## Stored data
**********

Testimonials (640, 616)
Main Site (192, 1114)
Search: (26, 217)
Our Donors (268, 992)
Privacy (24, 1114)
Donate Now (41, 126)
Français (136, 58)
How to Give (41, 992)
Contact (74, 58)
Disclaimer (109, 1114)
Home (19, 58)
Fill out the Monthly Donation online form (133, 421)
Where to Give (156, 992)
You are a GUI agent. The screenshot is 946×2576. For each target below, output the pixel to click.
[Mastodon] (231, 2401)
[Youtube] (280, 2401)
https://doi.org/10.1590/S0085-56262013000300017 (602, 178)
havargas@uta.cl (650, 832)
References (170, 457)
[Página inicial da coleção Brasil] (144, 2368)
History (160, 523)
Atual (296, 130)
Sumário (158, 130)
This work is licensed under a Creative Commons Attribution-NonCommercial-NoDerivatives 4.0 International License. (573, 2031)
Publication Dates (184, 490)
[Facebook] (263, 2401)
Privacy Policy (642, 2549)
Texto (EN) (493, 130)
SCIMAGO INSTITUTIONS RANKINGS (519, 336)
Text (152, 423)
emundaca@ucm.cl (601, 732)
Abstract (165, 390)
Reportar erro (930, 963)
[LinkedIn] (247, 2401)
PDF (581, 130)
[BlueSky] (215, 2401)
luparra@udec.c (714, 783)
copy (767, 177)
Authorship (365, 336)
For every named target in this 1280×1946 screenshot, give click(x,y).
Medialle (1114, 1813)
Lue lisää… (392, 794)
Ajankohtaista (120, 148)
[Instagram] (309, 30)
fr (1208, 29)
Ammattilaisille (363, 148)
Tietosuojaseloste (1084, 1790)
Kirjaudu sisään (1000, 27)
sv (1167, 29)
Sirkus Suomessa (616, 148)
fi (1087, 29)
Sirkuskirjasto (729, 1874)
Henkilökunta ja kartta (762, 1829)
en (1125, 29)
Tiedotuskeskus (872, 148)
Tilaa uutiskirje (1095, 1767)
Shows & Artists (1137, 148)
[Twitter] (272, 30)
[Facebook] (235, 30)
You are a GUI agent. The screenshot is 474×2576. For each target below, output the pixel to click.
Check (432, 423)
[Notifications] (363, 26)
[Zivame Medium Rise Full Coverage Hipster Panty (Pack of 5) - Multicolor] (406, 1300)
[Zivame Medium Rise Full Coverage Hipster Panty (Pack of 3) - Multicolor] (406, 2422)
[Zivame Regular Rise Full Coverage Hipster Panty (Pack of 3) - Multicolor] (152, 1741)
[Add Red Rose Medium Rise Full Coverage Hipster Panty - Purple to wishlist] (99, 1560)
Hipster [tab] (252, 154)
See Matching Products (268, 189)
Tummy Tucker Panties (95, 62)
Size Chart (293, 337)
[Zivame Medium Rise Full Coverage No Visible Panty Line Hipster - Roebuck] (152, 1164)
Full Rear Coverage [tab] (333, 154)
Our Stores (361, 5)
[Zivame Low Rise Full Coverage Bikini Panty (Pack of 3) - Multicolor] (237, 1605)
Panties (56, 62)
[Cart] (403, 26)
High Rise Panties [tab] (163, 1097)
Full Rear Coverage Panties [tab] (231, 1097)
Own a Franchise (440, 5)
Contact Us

**********

## Task prompt
Gather and copy every line of the data in which the string "screenshot" is found.

## Output below
You are a GUI agent. The screenshot is 946×2576. For each target below, output the pixel to click.
For every named target in this 1280×1946 screenshot, give click(x,y).
You are a GUI agent. The screenshot is 474×2576. For each target below, output the pixel to click.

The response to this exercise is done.